Monitoring Queued Upgrades¶
Queued upgrades are the main detection window between governance intent and code execution.
Monitor Inputs¶
| Input | Required check |
|---|---|
UpgradeProposed | Decode full payload and reproduce operation id. |
UpgradeQueued | Record queuedAt, readyAt, and monitoring owner. |
| Implementation address | Verify code hash and metadata still match the release package. |
| Target address | Verify target remains registered under expected kind. |
| Proxy/beacon state | Read live implementation before execute. |
| Role events | Detect unexpected grants, revokes, role-admin transfer, or guardian loss. |
| Registrar events | Detect target or genesis approval changes during the queue. |
Review Cadence¶
- Immediate automated alert at proposal and queue.

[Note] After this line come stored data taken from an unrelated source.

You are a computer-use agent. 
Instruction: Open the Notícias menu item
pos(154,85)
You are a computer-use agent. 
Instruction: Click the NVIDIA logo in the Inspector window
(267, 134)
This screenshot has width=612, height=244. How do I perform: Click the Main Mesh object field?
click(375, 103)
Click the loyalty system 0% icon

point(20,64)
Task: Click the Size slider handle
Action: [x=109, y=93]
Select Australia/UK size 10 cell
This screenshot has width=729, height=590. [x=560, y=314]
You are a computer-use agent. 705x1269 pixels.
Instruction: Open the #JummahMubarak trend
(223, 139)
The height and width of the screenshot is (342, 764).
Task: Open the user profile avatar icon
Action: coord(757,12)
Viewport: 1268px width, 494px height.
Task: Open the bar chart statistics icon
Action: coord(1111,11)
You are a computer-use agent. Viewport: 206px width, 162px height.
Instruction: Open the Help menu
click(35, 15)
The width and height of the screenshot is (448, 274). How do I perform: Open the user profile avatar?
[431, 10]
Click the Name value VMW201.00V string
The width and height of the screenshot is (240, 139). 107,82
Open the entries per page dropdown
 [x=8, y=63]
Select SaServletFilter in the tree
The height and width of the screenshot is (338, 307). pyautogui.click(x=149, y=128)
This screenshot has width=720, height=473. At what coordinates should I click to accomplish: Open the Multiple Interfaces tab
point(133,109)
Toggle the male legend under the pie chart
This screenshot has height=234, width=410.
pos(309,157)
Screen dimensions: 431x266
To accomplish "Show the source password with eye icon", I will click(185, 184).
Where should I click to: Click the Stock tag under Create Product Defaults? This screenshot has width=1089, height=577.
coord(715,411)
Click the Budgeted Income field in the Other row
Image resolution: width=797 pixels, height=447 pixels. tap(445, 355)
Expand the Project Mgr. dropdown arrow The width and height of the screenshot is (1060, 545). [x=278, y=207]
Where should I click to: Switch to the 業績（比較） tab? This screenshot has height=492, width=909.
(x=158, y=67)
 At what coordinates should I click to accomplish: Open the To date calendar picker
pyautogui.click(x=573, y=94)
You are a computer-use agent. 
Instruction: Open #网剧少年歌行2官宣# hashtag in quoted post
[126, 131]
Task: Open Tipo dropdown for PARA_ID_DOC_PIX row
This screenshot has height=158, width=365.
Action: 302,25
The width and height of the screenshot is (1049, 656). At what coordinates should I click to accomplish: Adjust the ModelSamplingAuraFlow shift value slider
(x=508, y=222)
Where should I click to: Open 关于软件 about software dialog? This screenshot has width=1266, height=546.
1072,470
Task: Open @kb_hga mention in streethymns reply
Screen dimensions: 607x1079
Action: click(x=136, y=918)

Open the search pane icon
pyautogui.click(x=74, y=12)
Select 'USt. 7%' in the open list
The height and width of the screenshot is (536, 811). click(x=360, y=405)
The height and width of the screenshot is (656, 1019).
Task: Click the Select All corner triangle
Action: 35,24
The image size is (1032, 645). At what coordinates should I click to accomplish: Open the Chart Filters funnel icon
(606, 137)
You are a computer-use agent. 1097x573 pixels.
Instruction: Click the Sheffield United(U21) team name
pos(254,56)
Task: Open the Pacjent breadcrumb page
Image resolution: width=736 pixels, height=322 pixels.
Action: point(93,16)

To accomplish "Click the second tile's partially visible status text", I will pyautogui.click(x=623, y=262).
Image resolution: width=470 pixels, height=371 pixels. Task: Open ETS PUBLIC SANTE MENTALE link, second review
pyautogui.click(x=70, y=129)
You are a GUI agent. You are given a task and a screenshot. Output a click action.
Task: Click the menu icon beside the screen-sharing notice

- Human review at queue creation.
- Secondary review 24 hours before
readyAt. - Final go/no-go immediately before execution.
Abort Conditions¶
Cancel the operation if:
- implementation bytecode differs from reviewed artifact;
- metadata values differ from release plan;
- calldata selector or arguments differ from runbook;
- target kind or registration is unexpected;
- a relevant role was changed during the window without approval;
- vulnerability intelligence appears during the delay;
- deposit or claim windows cannot be safely paused around execution.
Evidence Archive¶
Archive operation id, event logs, decoded calldata, target and implementation reads, code hashes, policy assertion outputs, signer approvals, monitoring timeline, cancellation decision if any, and post-execution assertions.